EAC

Cooler heads must prevail in S. Sudan

Kenya and Uganda have been prominent in seeking for a solution to the South Sudan crisis and it is very understandable why.

Among the five East African Community countries (EAC), the two have the most to lose if things go totally out of hand in Africa’s youngest independent state.

Both President Yoweri Museveni and President Uhuru Kenyatta were the first to jump on their planes in a bid to at least avert further bloodshed. 

What is at stake is not only the unity of South Sudan, but also the concept of economic integration itself. South Sudan was widely expected to join the EAC before the end of this year. Indeed, the EAC’s fortunes as a driving economic force also relies on having a peaceful neighbourhood.

For several years, Kenya has been investing heavily in and around Juba, especially in the financial services and some light industry. Several Kenyan banks have become household names in Juba, the South Sudan capital. Kenya also provides many expatriates acting as technical assistance through third party international organisations. 

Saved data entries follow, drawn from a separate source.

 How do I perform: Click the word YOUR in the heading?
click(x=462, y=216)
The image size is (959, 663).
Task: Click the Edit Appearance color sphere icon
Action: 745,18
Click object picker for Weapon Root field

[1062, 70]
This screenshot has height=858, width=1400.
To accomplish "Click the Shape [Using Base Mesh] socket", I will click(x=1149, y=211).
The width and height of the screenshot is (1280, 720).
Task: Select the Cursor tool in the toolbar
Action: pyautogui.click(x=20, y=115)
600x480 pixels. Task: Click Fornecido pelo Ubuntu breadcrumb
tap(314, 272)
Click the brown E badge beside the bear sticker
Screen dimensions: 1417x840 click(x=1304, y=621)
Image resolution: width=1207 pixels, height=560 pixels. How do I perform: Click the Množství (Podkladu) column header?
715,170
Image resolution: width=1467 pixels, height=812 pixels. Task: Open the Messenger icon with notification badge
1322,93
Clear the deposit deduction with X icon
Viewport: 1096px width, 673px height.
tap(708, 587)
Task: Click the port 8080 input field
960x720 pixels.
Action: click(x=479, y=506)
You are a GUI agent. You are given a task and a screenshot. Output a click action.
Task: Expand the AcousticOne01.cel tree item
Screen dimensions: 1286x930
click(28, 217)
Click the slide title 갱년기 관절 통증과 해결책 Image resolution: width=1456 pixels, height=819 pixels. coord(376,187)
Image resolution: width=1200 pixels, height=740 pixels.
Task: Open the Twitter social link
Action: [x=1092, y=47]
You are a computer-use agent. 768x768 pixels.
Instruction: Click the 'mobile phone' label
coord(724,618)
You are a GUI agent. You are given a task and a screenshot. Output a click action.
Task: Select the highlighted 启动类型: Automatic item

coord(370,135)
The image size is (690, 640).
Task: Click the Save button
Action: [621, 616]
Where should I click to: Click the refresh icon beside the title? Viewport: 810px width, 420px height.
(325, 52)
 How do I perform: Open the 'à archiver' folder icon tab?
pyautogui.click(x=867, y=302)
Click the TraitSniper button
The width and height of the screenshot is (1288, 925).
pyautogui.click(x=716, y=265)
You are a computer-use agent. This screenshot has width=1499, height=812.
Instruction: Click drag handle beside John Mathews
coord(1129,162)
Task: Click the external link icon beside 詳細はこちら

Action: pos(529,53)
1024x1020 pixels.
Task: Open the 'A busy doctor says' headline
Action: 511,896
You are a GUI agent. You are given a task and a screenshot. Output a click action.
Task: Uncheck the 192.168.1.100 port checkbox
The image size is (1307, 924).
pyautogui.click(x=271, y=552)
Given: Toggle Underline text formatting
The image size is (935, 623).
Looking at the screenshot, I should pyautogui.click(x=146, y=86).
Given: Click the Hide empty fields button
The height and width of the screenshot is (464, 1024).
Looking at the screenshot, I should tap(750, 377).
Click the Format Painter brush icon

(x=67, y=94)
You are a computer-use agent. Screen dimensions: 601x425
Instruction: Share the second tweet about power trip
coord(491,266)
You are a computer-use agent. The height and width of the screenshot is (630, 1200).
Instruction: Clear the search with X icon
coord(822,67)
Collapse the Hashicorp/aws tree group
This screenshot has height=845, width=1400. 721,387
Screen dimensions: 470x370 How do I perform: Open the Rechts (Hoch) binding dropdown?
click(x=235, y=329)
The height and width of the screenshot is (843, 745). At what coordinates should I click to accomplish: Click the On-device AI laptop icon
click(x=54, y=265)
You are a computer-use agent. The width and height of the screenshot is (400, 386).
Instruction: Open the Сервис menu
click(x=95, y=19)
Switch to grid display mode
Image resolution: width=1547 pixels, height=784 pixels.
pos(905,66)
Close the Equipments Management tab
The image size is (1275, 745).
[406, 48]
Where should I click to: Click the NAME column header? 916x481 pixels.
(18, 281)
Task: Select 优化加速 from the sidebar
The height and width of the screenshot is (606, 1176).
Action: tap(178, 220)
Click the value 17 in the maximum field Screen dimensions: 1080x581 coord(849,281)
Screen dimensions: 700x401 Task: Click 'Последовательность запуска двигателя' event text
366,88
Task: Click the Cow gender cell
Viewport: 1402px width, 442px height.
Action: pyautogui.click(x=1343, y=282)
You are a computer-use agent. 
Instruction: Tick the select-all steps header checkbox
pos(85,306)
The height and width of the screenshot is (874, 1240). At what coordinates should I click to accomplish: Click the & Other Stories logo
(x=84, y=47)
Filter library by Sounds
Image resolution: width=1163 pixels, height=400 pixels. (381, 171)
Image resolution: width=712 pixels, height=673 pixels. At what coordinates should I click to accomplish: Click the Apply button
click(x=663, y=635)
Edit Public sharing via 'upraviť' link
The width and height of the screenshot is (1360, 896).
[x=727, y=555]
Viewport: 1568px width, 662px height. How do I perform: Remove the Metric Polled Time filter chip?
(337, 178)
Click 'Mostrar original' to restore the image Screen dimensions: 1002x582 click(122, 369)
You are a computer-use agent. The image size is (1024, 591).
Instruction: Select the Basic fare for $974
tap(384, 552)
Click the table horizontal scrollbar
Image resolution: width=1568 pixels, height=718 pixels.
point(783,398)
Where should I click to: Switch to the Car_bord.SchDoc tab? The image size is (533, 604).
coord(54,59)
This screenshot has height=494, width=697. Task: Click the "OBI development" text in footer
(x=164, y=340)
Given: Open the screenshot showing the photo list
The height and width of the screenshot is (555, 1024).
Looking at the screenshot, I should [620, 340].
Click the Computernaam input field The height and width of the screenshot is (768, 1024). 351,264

In terms of bricks on the ground, Kenya has been the biggest investor in South Sudan. And why not? The Lamu Port South Sudan Ethiopia Transport (LAPSSET) corridor project hinges on a stable region or no one with any sense is going to invest in this ambitious venture.

LAPSSET is a project that is based on South Sudan exporting its oil through Lamu. With a capacity of 500,000 b/d, representing South Sudan production, the  new $2 billion export pipeline would be 1,260 kilometres long to connect Nakodok in South Sudan to Port of Lamu in Kenya.

 With 120,000 b/d capacity, the proposed Lamu Refinery is estimated to cost $2.8 billion capital expenditure. Then the refined products pipelines system is designed to carry back the refined products from the Lamu refinery to the center of Kenya and to supply Ethiopia.

Uganda has also benefited from its trade links with South Sudan. It supplies the most fresh produce and has helped to steadily build the South Sudan supply chain for fast moving  consumer goods. Trade with South Sudan at its best topped $300 million annually.

The backlash of the instability now affecting that country has hit Ugandan traders and several manufacturers pretty hard.

International investment is mostly about perception. It does not matter if you are sitting on a pile of gold. The idea of turning that gold into profits with the least effort or mental strain is what drives major investors. 

When hostilities broke out in South Sudan last month, international money markets stirred uneasily. No investor likes uncertainty.

In the first quarter of this year, Kenya was expected to issue a Eurobond of between $1.5 billion and $2 billion to pay for major infrastructure projects. These include part of the new standard gauge railway.

Investor demand for the Kenya bond may not be as high as, say two months ago because of the present situation in South Sudan. Uganda’s plans for issuing its own bond will also depend largely on the Kenyan outcome.

Cooler heads must prevail in South Sudan. The African story in the 1960s and 1970s of ceaseless mayhem and wayward politics is becoming boring, old fashion and very bad for business.